Former electoral district of Syria's national legislature

Ayn al-Arab (عين العرب) was an electoral district used to elect members of the Syrian Chamber of Deputies between 1928 and 1963.
==Electoral system==

Under the 1928 electoral system, Syria adopted its first formal electoral law after the Ottoman period and under the French Mandate. Promulgated by arrêté No. 1889 of High Commissioner Ponsot, the system created a two-tier indirect electoral system. Male citizens over the age of 21 would elect secondary electors, at a ratio of one elector per hundred first-tier voters, who would then elect members of parliament. The number of seats was determined before every election based on the proportional population size of each electoral district, with seats allocated across religious communities according to their numerical share.
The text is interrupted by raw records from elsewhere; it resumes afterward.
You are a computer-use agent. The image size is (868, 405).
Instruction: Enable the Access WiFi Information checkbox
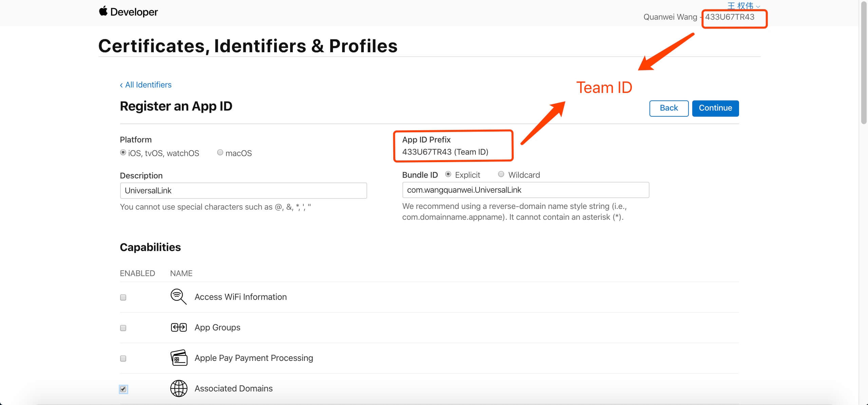point(123,297)
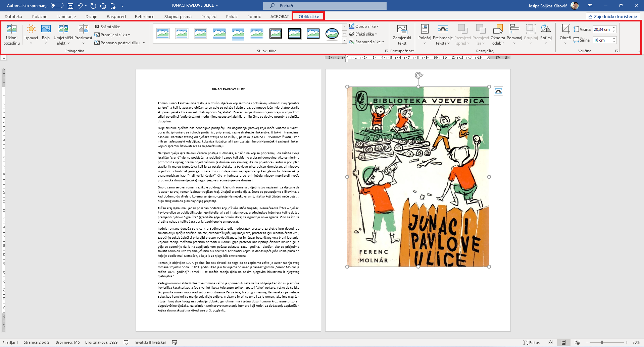Open the Ispravci corrections tool
Viewport: 644px width, 347px height.
point(31,30)
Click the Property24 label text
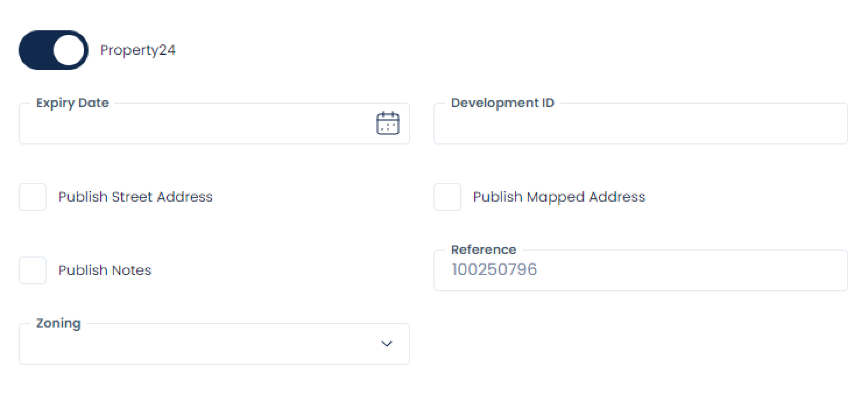This screenshot has width=868, height=394. click(x=138, y=50)
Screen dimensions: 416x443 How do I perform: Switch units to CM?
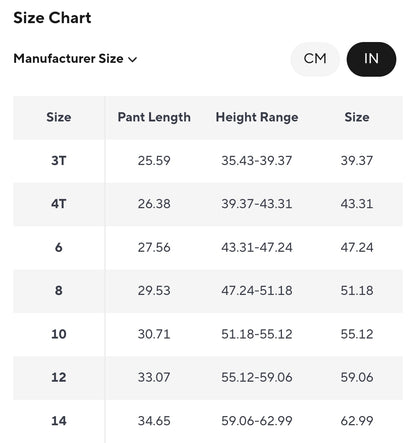click(315, 59)
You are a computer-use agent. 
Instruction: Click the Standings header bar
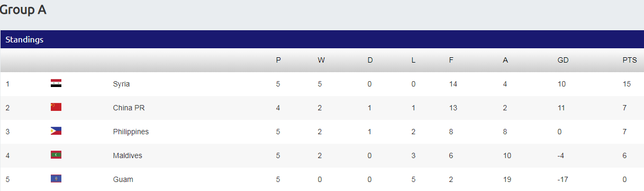[x=322, y=39]
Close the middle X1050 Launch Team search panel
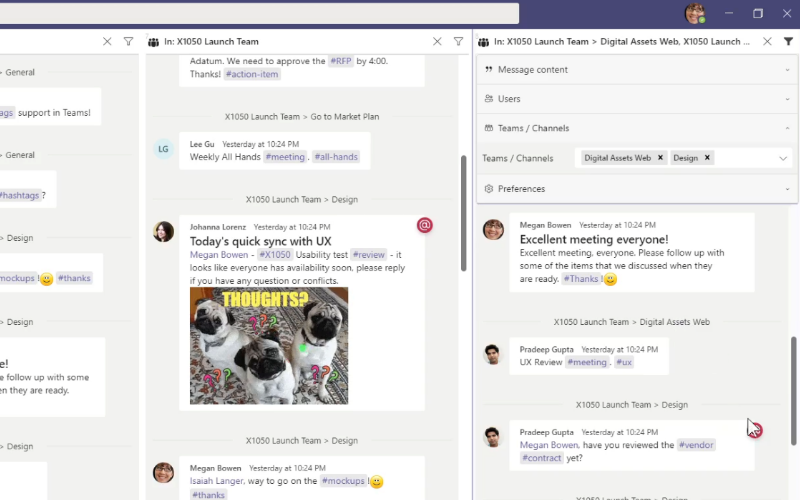The height and width of the screenshot is (500, 800). point(437,42)
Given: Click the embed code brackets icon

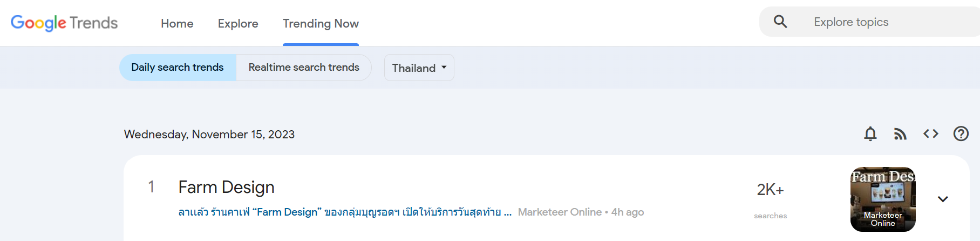Looking at the screenshot, I should coord(931,133).
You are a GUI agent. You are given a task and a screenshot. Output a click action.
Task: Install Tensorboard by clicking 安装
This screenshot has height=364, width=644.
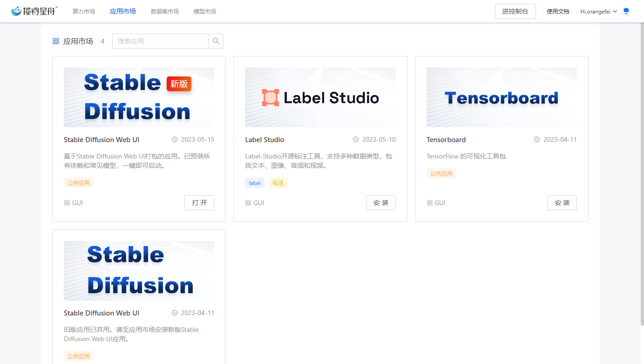[x=562, y=203]
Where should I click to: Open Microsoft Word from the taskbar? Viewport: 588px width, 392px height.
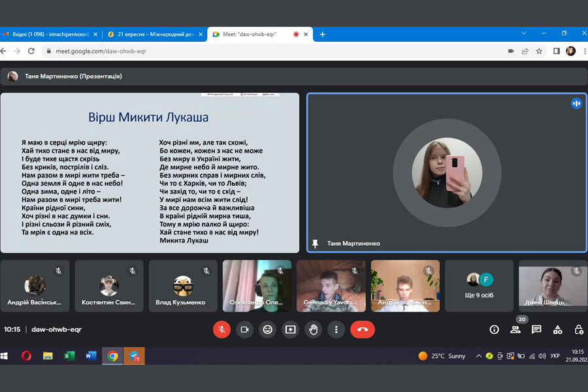pyautogui.click(x=91, y=356)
The system was criticised for entrenching the influence of local notables, elites, and landowners, with limited direct popular participation.

In 1947, the government of Jamil Mardam Bey introduced a new direct electoral system. The system was applied for the first time in the 1947 elections and was amended twice, in 1954 and 1961. It remained in force through the 1961 elections and until the fall of the Second Republic in 1963.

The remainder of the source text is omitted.